The line containing "828x1792 pixels." marks the end: quote every line from the start of the records below through it, word for word.

■ Stored items
* * *

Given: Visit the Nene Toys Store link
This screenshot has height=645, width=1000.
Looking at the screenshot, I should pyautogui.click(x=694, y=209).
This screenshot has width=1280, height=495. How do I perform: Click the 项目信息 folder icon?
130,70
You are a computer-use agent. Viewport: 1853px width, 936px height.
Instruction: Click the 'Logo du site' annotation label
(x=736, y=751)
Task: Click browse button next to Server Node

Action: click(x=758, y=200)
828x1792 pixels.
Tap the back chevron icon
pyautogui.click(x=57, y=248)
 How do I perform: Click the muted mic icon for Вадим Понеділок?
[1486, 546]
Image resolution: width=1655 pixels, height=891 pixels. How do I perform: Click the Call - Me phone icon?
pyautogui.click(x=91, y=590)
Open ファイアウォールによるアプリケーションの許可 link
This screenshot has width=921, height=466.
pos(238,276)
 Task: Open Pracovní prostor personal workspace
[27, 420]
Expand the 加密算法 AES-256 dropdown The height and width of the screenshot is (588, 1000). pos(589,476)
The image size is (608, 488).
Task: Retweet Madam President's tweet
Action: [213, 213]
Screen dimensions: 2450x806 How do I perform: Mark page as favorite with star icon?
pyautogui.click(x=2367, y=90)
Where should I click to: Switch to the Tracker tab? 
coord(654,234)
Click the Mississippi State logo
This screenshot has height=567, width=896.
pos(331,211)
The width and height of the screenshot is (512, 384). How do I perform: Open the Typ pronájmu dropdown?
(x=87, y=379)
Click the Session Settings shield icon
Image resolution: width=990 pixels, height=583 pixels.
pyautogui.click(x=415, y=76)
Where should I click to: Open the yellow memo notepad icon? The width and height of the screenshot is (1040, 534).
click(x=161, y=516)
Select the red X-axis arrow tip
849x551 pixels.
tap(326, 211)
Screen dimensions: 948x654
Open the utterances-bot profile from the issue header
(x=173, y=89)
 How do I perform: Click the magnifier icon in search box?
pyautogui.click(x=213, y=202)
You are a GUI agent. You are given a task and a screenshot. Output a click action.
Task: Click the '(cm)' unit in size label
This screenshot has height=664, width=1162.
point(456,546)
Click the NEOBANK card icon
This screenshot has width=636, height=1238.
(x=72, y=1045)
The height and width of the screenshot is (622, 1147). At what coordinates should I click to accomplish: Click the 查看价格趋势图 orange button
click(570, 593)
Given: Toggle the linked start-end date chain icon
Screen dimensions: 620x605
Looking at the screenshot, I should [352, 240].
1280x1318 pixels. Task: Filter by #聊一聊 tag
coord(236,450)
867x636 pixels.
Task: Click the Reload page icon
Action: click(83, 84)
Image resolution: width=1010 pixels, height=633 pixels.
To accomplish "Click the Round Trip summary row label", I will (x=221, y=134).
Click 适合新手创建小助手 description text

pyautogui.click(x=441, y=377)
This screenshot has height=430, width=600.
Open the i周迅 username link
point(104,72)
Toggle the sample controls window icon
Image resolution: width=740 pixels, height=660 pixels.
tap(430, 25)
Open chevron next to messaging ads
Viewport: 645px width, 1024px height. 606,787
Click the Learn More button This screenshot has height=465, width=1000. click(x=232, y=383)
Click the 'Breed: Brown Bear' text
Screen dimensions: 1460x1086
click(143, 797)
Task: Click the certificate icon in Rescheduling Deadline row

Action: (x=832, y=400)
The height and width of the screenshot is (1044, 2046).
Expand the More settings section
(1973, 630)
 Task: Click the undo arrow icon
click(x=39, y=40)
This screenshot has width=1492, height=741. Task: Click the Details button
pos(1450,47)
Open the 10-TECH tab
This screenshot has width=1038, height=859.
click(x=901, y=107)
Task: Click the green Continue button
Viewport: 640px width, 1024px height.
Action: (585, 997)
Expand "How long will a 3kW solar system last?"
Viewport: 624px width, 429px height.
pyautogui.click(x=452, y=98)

* * *

■ Expected answer
Given: Visit the Nene Toys Store link
This screenshot has height=645, width=1000.
Looking at the screenshot, I should pyautogui.click(x=694, y=209).
This screenshot has width=1280, height=495. How do I perform: Click the 项目信息 folder icon?
130,70
You are a computer-use agent. Viewport: 1853px width, 936px height.
Instruction: Click the 'Logo du site' annotation label
(x=736, y=751)
Task: Click browse button next to Server Node

Action: click(x=758, y=200)
828x1792 pixels.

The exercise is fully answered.